A Machine Reading system would be able to parse any documents and extract all the info, like people, places, time line, any associations between those things and more. It would also have to understand innuendos, ambiguities, sarcasms and backwards logic to understand the real meaning of a text. It would be nice for many application domains like book publishing, web search, forums policing or spying.

Are you nervous now?

A program like that doesn't exist right now. This looks to me like a perfect NP-complete problem. My guess is that it's worth a PhD at the very least... But for that you have to be able to publish your results. Why is that relevant? Because, it looks like the first application of that type is not going to be from the private sector but from the military. Yes, DARPA just gave a 5 year contract of nearly 30 million dollars to BBN Technologies to 'build a prototype' of a fully functional machine reading AI.
Oh, and yes you will need a security clearance to work on the project.

How about now?

For my part, I wish Goolge was building a thing like that and would make it an Open Patent.
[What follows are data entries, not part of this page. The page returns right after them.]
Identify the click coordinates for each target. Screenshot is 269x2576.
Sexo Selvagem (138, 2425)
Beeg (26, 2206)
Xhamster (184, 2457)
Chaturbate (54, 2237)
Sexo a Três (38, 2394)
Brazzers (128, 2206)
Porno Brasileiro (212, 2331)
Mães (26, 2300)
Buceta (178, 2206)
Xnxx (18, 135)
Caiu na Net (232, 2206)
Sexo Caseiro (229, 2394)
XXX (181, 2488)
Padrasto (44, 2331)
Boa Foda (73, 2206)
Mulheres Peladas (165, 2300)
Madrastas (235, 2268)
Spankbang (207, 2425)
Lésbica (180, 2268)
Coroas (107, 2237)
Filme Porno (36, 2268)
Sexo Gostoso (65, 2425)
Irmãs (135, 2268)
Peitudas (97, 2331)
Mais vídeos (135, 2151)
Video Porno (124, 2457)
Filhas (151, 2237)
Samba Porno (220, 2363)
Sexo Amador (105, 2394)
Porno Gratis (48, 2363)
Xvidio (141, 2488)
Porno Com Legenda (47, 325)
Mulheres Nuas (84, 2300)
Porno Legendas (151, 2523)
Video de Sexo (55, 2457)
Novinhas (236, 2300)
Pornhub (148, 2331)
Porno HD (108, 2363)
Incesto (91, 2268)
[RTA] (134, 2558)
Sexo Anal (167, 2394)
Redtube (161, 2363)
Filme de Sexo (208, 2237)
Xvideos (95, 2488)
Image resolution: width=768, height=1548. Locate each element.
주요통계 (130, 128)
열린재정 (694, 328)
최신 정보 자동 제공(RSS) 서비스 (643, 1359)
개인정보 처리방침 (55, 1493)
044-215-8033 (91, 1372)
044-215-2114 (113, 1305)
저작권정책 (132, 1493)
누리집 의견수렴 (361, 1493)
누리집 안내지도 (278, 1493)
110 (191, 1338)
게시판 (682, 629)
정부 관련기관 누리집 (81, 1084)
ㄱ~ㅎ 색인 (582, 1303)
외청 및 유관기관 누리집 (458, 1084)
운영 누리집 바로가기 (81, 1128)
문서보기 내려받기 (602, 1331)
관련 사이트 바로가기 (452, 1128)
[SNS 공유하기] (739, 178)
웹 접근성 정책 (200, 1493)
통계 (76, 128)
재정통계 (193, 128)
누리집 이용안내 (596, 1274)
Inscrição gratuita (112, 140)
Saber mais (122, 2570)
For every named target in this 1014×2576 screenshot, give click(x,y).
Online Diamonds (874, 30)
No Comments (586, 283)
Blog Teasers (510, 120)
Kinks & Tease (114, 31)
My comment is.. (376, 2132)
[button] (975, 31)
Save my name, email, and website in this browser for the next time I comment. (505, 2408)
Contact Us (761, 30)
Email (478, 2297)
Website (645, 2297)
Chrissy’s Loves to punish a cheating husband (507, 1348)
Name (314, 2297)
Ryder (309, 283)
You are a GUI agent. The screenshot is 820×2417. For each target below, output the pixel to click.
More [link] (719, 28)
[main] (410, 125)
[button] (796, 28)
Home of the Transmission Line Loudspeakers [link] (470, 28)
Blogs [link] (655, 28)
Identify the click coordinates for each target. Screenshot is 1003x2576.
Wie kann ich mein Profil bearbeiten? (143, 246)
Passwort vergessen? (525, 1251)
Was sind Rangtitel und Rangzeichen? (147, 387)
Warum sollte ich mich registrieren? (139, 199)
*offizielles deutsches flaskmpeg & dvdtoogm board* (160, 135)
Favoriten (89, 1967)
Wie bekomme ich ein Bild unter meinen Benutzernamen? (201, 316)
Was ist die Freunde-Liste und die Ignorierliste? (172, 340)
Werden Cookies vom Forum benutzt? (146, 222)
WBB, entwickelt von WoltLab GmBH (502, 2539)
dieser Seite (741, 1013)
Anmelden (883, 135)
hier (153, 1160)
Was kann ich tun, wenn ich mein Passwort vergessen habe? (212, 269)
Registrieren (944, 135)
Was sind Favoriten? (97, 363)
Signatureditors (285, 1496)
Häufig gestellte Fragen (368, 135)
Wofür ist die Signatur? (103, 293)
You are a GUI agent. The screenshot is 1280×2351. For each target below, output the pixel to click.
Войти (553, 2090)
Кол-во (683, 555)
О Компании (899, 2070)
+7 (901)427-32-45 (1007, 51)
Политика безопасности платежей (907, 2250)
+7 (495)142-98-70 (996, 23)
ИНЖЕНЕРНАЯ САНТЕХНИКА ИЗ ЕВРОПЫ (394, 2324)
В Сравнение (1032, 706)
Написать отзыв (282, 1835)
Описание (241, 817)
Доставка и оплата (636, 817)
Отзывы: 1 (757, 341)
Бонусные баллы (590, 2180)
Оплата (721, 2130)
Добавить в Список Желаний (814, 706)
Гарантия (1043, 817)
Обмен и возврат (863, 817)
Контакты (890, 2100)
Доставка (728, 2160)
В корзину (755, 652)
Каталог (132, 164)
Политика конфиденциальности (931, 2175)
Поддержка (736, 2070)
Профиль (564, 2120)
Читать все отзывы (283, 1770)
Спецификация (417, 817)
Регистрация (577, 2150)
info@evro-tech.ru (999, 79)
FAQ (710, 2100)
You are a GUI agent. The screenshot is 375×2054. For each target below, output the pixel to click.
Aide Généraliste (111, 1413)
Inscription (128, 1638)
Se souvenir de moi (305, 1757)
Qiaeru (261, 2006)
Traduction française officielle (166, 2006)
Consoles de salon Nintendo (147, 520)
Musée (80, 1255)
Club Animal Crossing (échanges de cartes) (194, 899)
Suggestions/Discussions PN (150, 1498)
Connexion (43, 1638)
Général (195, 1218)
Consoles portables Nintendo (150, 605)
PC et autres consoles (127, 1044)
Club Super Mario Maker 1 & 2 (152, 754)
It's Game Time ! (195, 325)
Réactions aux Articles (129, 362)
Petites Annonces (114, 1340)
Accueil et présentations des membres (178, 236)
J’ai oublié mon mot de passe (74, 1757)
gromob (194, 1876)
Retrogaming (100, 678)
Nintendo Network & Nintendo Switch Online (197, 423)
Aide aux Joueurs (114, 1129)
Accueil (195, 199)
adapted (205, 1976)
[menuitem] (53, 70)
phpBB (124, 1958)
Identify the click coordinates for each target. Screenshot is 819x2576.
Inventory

I also wish I was working on the project but that's another story.

Oct 5, 2009

What's the points?

Back in January 2007, I was browsing Paul Bourke's web site, looking at amazing images generated from fractals. Like most people I find that some of them have an artsy side and would fit perfectly in a modern art exhibit.

Then I came upon this one:

$ x_{n+1}=\sin(ay_n)-\cos(bx_n) $
$ y_{n+1}=\sin(cx_n)-\cos(dy_n) $

It was generated with a mathematical attractor named 'Peter de Jong'. It was simple, no colors and the rendering wasn't that great. Even though all the points are in a single 2D flat plane, I couldn't help seeing depth in this image. To me, there's a bunch of translucent surfaces in a 3D space.
Of course, at that point my brain started working on overdrive wondering what it would take to separate the points for real and see the shape expanding into a 3rd dimension. So I've set some basic rules for this experiment:

1) Only use the existing X and Y data to generate the new Z data.
2) Never modify the existing X and Y data.

I called this process delamination, because it's like trying to separate different layers glued on top of each other. So far I've achieve 80% to 90% delamination. I only understand 20% of the process and I'm analyzing my results to figure it out.

Also. If you've worked on something like this, I would really like to talk with you.

Oct 4, 2009


I sculpted this during an on-off period between 2000 and 2003. Most of it is made of Milliput, a really hard epoxy-base compound I will never work with again. The painting was done using acrylic.

The figure is about 1:10 scale and depicts Cdr Eugene Cernan during Apollo 17th and last moon landing mission.